# DIRECTIONS FOR THIS TASK
Hunt through the lines below for the string "Open" and copy each one that has it.

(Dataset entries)
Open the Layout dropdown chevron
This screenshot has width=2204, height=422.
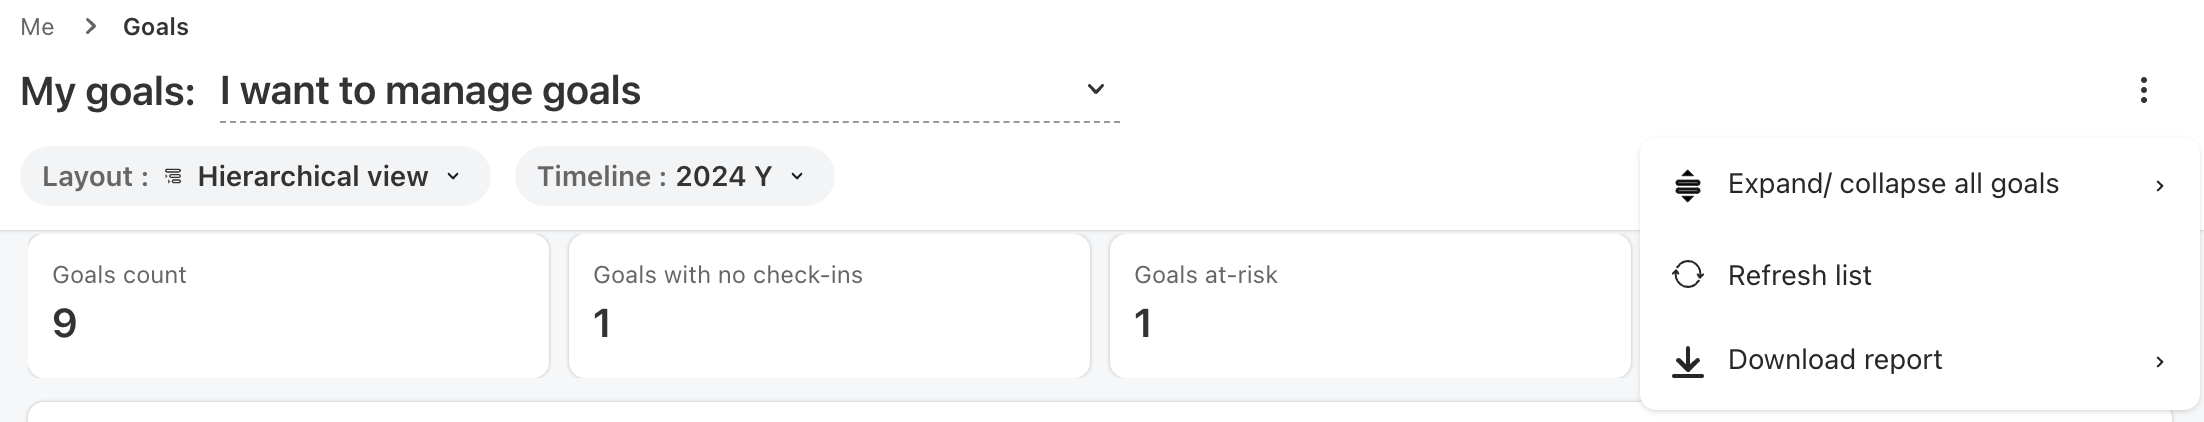(x=453, y=177)
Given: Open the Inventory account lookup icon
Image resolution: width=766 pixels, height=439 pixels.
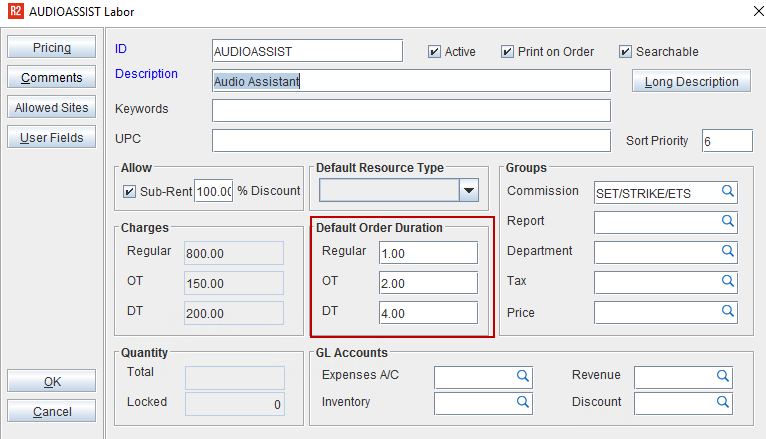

# WRITTEN REPLY
Open the Layout dropdown chevron
Given: Open the Inventory account lookup icon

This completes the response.